[Task directions]: Repeat the records below word for word, from the line that contains "This screenshot has width=1272, height=952." through the line that contains "click(32, 58)", including both of those lines.

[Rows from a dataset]
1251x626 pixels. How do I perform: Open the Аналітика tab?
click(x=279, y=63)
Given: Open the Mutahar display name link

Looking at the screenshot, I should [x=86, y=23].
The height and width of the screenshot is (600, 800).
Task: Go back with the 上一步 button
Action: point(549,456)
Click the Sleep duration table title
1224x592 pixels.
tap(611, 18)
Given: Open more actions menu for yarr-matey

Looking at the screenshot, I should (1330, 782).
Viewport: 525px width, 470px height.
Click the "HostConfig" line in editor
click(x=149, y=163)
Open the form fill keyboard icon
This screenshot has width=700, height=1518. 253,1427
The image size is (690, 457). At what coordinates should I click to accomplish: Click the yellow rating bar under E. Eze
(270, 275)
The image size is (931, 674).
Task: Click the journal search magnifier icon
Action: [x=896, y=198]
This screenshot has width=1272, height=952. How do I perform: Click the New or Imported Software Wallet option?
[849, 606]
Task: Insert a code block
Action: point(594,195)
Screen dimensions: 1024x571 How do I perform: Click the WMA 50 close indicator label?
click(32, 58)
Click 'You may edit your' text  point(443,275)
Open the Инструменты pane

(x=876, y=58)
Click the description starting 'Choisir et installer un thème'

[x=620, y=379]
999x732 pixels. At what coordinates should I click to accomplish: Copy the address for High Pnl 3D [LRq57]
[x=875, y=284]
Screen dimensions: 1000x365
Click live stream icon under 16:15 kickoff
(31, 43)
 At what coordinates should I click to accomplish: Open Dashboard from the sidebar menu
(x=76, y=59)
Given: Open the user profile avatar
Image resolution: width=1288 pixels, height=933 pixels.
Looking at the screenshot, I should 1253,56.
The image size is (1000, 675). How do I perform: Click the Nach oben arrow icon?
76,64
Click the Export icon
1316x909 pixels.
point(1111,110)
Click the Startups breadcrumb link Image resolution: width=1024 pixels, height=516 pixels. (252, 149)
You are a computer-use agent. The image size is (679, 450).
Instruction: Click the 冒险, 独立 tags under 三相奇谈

[Full answer]:
This screenshot has width=1272, height=952. How do I perform: Click the New or Imported Software Wallet option?
[849, 606]
Task: Insert a code block
Action: point(594,195)
Screen dimensions: 1024x571 How do I perform: Click the WMA 50 close indicator label?
click(32, 58)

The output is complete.